Diabetes Mellitus, Type 2 Clinical Trial
Official title:
The Feasibility of Remote Clinical Trial Conduct in Patients With Diabetes and Elevated Albuminuria, Individual Responses to Empagliflozin, and Whether Suboptimal Treatment Responses Can be Overcome by the Addition or Switch With Finerenone
The goal of this clinical trial is to determine the feasibility of remote clinical trial conduct in patients with type 2 diabetes and elevated albuminuria. The main questions it aims to answer are: - What is the feasibility (and advantages) of remote clinical trial conduct with multiple medications in patients with type 2 diabetes and elevated albuminuria? - What is the individual response to the SGLT2 inhibitor empagliflozin in urine albumin-creatinine ratio? - What is the individual response to the SGLT2 inhibitor empagliflozin in systolic blood pressure, body weight, eGFR, and fasting plasma glucose? - Can suboptimal treatment responses to empagliflozin be overcome by the addition or substitution with finerenone?
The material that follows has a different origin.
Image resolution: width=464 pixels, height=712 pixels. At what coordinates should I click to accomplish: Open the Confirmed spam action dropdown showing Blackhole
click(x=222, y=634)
Participants will collect all study data in the comfort of their own environments - First-morning void urine samples - Capillary blood samples - Blood pressure - Body weight Participants will be assigned to a 3-week treatment period with empagliflozin 10 mg/day. Based on the albuminuria response after 2 weeks, participants will be allocated to one of three treatment regimens after the 3-week treatment period with empagliflozin: - Continue empagliflozin for 4 more weeks (good response). - Continue empagliflozin for 4 more weeks and add finerenone 10 or 20 mg will be added for 4 weeks (moderate response). - Stop empagliflozin and start finerenone 10 or 20 mg for 4 weeks (no response)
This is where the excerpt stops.